Tempo berupaya meminta konfirmasi kepada STH Group yang disinyalir sebagai pemilik PT WUL yang mengokupasi lahan food estate untuk kebun sawit. Namun surat yang dikirim ke perusahaan tidak mendapat respons. Permintaan konfirmasi juga dilakukan melalui surat elektronik yang dikirim ke alamat e-mail perusahaan.

STH Group dalam situs resminya menjelaskan bahwa mereka beroperasi di empat provinsi, yakni Kalimantan Tengah, Kalimantan Barat, Jambi, dan Banten. Mereka berkomitmen bahwa perkebunan sawit yang mereka kelola telah mematuhi peraturan pemerintah dan melindungi lingkungan. “Untuk mencegah kebakaran dan memastikan lingkungan operasional yang aman, kami memberikan pelatihan dan persiapan rutin bagi sumber daya manusia kami,” tulis STH Group.

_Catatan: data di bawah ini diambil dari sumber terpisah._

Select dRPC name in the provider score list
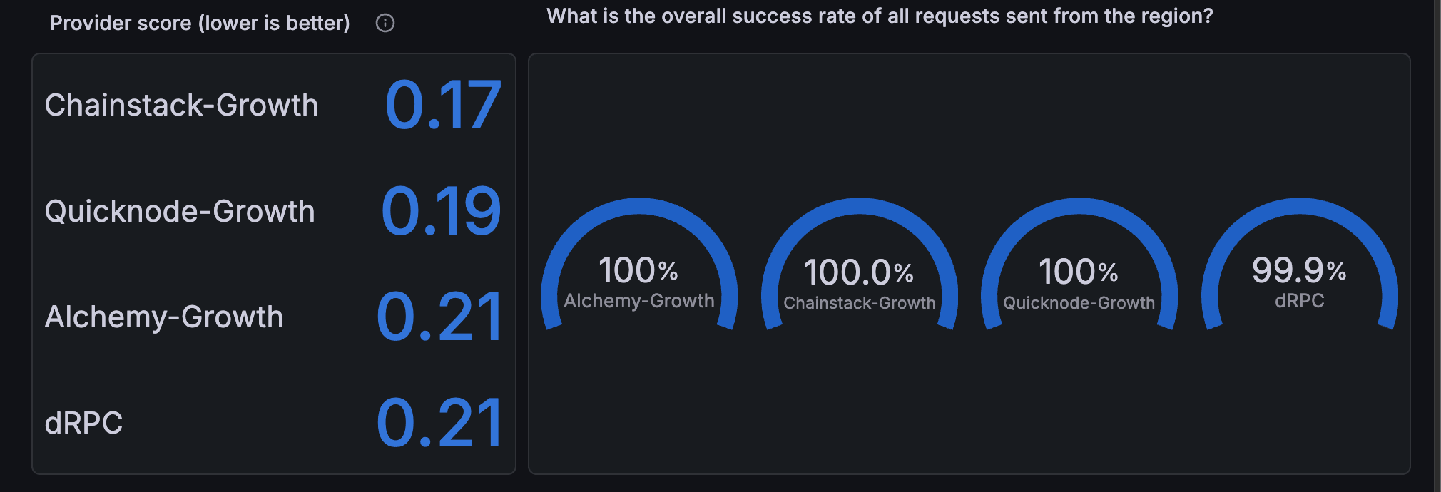Image resolution: width=1441 pixels, height=492 pixels. 83,424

Ketua Tim Task Force Perluasan Areal Tanam Cetak Sawah Kementerian Pertanian Husnain membantah adanya perkebunan sawit di area food estate. Menurut dia, proyek yang dibangun sejak zaman Presiden Joko Widodo itu dibuat melalui penetapan wilayah yang ditentukan (AOI) bersama kementerian dan lembaga terkait. “Jadi tidak mungkin ada izin sawit di sana. Kecuali bila petani menjual atau menyewakan lahannya dan itu di luar kontrol kami,” tutur Husnain pada Kamis, 31 Oktober 2024.

Husnain juga menyebutkan bahwa pemerintahan Presiden Prabowo Subianto sudah tidak menggunakan istilah food estate, melainkan program cetak sawah. Menurut dia, program tersebut tidak mencakup Desa Tajepan yang sebelumnya masuk area food estate. Rencananya cetak sawah akan dibuat di area eks PLG dengan luas sekitar 200 ribu hektare.

Program cetak sawah merupakan program Prabowo Subianto untuk mewujudkan swasembada pangan nasional. Kata Husnain, pemerintah merencanakan ekstensifikasi sawah seluas 3 juta hektare yang tersebar di Kalimantan Tengah, Kalimantan Selatan, Kalimantan Barat, Papua Selatan, Sumatera Selatan, dan beberapa daerah lain. Untuk mencapai target tersebut, pemerintah bakal membuka lahan 750 ribu hingga 1 juta hektare per tahun.

•••

PEMERINTAH secara masif membuka lumbung pangan di bekas Pengembangan Lahan Gambut sejak 2021. Presiden Joko Widodo ketika itu berdalih bahwa food estate perlu dibangun untuk mengantisipasi ancaman krisis pangan yang sempat diwanti-wanti oleh Organisasi Pangan dan Pertanian Dunia (FAO). Pemerintah lantas membangun lima blok yang tersebar di 19 desa dan 6 kecamatan di Kabupaten Kapuas dan Pulang Pisau.

Pada tahap awal, pemerintah merencanakan penggunaan 165 ribu hektare dari lahan bekas PLG. Lahan tersebut diidentifikasi sebagai kawasan tanah aluvial dan bukan gambut. Pada tahun anggaran 2021-2022, Kementerian Pekerjaan Umum dan Perumahan Rakyat mendapat tugas menggarap 30 ribu hektare dengan nilai proyek Rp 2,9 triliun. Ada 85,5 ribu hektare lahan yang siap ditanami dan 79,5 ribu hektare masih berupa semak belukar.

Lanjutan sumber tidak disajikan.